According to court records, the woman was stabbed three times in the neck with a kitchen knife on Dec. 2 and her husband then told their son “it’s my turn” and began stabbing himself.

Spokane County sheriff’s detectives say the boy suffered knife wounds on his hands when he tried to intervene.

Eltopia: Man, 75, dies in accidental torch fire on farm

A man was killed in an accident on a farm near Eltopia.

The Franklin County Sheriff’s Office said 75-year-old Everett D. Monk was cutting scrap metal in a field with a torch Saturday when his clothes caught fire. The Tri-City Herald reports he apparently died of burns. A friend found the body.

Montana: Two Clark County firefighters die in crash on brige

Two firefighters from Ridgefield in Washington’s Clark County were killed when a pickup truck pulling a trailer jackknifed and fell off a bridge near Butte.

The Montana Highway Patrol also said a 14-year-old boy was critically injured in the Saturday morning crash.

Trooper Tammy Perkins said weather was a contributing factor when the truck hit the guardrail. She said the trailer pushed the truck off the bridge.

Officials said the driver, Douglas Ray Jacobsen, 49, and his brother-in-law, Richard Daniel Streissguth, 45, were on their way from Clark County to Bozeman to pick up an antique fire engine.

Oregon: Soldier who grew up in Ore. dies in Afghanistan

The family of a soldier who grew up in the Portland area says Army Spc. Elijah Rao has been killed by a roadside bomb in Afghanistan.

His mother, Sharon Hauerken of Vancouver, Wash., told The Oregonian her son was killed Saturday. She says he served two tours in Iraq, then deployed to Afghanistan in June.

Rao is a former Lake Oswego resident and a 2001 graduate of West Linn High School.

The 26-year-old leaves a wife and 21-month-old daughter who live in Lawton, Okla., where he had been based at nearby Fort Sill.

Burial is planned at Willamette National Cemetery.

Six more female prisoners file sex abuse lawsuits

Six more current or former inmates at Oregon’s prison for women have sued the state claiming they were sexually abused and harassed by male prison employees.

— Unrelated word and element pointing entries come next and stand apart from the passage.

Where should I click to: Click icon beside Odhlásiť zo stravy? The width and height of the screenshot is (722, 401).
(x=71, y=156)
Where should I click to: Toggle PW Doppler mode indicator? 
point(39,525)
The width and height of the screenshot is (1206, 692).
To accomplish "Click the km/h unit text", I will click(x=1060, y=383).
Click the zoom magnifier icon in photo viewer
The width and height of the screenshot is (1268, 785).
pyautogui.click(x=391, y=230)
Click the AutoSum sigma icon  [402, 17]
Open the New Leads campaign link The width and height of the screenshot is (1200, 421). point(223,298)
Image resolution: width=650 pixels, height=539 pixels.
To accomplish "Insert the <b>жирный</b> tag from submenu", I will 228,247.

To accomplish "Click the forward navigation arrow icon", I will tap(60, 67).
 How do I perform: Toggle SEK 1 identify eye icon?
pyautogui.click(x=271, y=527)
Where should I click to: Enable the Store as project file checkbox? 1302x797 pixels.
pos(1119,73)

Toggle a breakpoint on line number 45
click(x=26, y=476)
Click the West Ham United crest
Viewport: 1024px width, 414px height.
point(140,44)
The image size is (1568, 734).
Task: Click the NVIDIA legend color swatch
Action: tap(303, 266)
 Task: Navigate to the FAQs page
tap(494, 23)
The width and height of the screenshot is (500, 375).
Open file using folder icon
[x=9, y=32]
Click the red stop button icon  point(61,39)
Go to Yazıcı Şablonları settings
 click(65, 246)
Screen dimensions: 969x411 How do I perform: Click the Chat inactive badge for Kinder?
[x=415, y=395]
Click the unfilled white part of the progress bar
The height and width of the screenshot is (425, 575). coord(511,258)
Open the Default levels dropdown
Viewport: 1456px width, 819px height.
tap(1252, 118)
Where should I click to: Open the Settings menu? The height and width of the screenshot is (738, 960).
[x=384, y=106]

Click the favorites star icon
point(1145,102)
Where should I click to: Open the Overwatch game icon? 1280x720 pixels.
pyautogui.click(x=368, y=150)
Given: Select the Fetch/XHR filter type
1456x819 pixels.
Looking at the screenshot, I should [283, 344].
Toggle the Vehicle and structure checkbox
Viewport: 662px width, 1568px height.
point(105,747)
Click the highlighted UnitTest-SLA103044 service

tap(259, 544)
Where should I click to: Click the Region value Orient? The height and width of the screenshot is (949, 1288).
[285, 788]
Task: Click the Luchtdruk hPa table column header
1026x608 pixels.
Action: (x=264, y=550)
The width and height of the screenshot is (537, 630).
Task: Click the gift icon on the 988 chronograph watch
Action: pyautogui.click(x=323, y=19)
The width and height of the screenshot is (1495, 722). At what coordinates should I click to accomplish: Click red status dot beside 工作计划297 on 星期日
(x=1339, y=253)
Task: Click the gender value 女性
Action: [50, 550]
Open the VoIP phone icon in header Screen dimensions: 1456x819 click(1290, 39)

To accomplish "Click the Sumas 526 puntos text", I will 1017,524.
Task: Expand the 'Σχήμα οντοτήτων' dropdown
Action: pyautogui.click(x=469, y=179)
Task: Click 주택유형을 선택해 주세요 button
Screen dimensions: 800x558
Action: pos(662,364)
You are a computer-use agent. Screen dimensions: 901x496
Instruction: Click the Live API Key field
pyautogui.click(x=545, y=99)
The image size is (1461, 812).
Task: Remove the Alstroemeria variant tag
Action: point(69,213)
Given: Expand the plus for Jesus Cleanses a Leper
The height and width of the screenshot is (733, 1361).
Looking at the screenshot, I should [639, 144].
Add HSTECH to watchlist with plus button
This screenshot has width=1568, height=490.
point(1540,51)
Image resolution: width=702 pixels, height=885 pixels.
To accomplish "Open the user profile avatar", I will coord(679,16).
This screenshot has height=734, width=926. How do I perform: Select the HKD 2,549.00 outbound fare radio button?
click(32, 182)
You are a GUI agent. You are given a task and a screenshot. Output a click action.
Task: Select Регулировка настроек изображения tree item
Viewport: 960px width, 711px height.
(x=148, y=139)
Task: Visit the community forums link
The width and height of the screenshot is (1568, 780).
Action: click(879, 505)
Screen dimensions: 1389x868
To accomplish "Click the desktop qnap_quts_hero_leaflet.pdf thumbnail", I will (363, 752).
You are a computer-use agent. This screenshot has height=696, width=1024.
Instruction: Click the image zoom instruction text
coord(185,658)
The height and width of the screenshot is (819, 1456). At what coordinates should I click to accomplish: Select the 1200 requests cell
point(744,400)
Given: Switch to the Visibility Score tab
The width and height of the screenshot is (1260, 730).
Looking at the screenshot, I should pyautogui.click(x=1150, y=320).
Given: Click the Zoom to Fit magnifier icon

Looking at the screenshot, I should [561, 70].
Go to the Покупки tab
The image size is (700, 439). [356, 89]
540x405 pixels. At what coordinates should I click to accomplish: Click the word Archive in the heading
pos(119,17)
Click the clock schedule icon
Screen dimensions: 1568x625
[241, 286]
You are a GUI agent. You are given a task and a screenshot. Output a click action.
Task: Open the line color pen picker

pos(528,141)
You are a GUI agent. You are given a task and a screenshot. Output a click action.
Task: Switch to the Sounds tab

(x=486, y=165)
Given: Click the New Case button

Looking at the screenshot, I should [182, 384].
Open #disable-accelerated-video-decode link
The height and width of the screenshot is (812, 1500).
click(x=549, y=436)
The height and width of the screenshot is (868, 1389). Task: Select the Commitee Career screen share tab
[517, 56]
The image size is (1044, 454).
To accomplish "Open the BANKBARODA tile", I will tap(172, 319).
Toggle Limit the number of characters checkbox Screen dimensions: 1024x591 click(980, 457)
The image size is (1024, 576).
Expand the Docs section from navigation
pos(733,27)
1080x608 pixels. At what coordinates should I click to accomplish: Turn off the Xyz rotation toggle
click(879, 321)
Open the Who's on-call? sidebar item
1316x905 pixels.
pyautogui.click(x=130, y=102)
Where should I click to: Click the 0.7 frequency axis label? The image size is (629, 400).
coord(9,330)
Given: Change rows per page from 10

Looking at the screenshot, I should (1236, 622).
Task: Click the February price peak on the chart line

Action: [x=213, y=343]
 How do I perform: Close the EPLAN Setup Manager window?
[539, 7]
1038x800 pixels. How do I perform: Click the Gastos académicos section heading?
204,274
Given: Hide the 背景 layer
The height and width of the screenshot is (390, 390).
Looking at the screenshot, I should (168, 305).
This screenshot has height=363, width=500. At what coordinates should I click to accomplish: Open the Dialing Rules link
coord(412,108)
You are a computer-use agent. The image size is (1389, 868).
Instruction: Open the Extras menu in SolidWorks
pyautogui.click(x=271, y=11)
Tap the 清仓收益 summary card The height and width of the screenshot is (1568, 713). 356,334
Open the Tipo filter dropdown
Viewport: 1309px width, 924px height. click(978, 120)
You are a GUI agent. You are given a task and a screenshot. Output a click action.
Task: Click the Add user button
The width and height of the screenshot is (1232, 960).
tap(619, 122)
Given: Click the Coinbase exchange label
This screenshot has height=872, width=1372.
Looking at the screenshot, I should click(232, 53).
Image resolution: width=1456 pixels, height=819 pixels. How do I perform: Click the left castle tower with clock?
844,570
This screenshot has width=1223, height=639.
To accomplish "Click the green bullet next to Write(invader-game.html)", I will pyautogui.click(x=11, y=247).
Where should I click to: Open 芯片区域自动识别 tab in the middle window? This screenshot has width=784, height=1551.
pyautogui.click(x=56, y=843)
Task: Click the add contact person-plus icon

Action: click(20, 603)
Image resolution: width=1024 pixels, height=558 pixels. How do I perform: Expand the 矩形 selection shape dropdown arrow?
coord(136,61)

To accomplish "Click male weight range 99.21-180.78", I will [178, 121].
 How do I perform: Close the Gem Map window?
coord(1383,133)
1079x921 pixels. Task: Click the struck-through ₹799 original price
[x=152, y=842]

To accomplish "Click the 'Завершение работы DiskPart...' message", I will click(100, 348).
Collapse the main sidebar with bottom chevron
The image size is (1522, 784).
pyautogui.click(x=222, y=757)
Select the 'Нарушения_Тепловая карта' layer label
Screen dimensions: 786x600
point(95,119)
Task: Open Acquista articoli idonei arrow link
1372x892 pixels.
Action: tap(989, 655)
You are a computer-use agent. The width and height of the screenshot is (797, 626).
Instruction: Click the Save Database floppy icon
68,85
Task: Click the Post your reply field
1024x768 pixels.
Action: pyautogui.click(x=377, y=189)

That makes a total of 11 such suits alleging sexual abuse at the Coffee Creek Correctional Facility in Wilsonville. It houses about 1,100 inmates.

The Salem Statesman Journal reported that among the allegations in the latest lawsuits is that a corrections officer forced inmates to perform sex acts, and that he demanded sex in exchange for letting women out of their cells or letting them off the hook for violating rules. The paper said the officer resigned in September.

State’s logging law in jeopardy, Department of Forestry says

The state Department of Forestry says Oregon’s landmark laws protecting water and wildlife habitat on private forests may have to become voluntary guidelines if its enforcement staff is cut further.

The dean of Oregon State’s College of Forestry says that would be as radical a change as it was in 1971 when the state adopted the Forest Practices Act.

Many states modeled their forest laws after Oregon’s.

The Legislature has asked agencies what they’d do if their budgets are cut next year after a vote on taxes on corporations and high-income Oregonians.

The Forestry Department says it would have to fire more than half the foresters now enforcing the law and ask that the rules be made voluntary.

Council assesses Portland Harbor restoration

Just cleaning up the pollutants that turned Portland Harbor into a federal Superfund site won’t finish the job.

A group of state and federal agencies and Indian tribes on Monday issued its road map for figuring out what else needs to be done to the industrialized mouth of the Willamette River to restore fish and wildlife.

The Portland Harbor Natural Resource Trustee Council is taking public comment on the 110-page assessment plan until Jan. 10.

Besides figuring out how natural resources have been damaged by the pollution, the council will be getting compensation from the polluters, and restoring fish and wildlife.